What people should oppose — strongly — is the guy across the street having one.
In itself, of course, this was nothing new--the media has long championed the idea of restricting the people to less effective arms than are available to the "
Only Ones." What made this editorial
special was the editorial board's verbal sleight of hand when referring to the weapons in question.
Understandably, officers in more South Florida police agencies have been arming themselves — at their own expense — with patrol rifles to be on more even footing with criminals — particularly gangs — they encounter.
How did
that happen? A minute ago, they were "assault weapons"--now they're "patrol rifles"? Pretty nifty transformation, and you apparently don't even need any gunsmithing skills whatsoever to bring it about--it depends simply on whose hands are holding the weapon.
I don't want to come across as self-aggrandizing, and I really have no idea if my blog post back then had anything to do with this, or not, but that blog post got a fair amount of attention (at least for a little, insignificant blogger like me) on the gun blogosphere, and the Sun-Sentinel pulled that editorial from their archives much more quickly than is their typical practice. They also, as far as I am aware, have never used the term "patrol rifle" since.

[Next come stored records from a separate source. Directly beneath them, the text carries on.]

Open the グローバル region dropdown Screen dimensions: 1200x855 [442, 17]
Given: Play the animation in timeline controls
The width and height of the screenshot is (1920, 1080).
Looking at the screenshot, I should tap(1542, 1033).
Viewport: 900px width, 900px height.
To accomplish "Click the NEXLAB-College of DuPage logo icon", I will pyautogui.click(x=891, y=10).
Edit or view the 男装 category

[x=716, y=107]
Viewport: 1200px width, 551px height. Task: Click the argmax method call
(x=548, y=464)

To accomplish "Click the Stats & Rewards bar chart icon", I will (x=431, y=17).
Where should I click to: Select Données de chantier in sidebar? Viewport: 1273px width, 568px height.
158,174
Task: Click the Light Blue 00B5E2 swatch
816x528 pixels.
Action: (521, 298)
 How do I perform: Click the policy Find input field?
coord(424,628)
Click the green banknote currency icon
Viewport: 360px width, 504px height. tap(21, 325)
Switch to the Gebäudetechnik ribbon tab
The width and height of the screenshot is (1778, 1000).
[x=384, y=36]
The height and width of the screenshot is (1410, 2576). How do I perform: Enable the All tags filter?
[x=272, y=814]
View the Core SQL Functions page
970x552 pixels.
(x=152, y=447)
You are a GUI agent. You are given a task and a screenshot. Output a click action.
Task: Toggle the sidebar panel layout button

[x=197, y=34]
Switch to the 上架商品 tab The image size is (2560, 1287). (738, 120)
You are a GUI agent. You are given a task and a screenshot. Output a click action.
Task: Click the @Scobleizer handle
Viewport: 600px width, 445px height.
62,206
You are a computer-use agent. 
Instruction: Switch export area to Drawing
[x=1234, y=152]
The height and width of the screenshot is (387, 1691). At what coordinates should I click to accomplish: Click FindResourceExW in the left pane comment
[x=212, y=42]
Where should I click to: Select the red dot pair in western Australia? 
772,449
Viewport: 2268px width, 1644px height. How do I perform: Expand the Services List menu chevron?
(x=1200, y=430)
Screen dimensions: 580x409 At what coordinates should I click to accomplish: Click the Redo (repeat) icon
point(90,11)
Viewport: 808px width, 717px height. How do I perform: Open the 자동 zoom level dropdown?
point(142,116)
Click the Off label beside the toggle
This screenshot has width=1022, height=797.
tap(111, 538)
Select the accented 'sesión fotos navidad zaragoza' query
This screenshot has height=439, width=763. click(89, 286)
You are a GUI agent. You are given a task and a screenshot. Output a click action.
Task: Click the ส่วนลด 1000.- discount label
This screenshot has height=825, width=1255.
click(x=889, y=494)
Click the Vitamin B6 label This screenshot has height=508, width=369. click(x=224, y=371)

My point today is that they
still haven't quite gotten out of the mindset that arms that are a horrid menace to society when in the hands of the public magically transform into noble tools for society's protection, when in the hands of the police. From
another South Florida Sun-Sentinel editorial, about the Fort Lauderdale Police Department's acquisition of rifles, in yesterday's paper:
At least we are getting assault-style weapons into the hands of people who actually should have them.
Not "assault weapons," but "assault
style weapons." Not as blatant as the "patrol rifles" reference, but we're still expected to believe that an AR-15 in the hands of a private citizen is a scary "assault weapon," but
the very same firearm is merely in the "style" of an "assault weapon" when a cop is holding it.
These are the same editors, remember, who claimed that "assault weapons"
. . . have one purpose — to hurt or kill people, namely cops. And the assault weapons ban needs to be reinstated by Congress.
So police need a weapon for which the only purpose is "to hurt or kill people, namely cops"?
Oops--silly me--that just applies to
bona fide "assault weapons," not "assault
style weapons," or (to nostalgically resurrect an old term) "patrol rifles."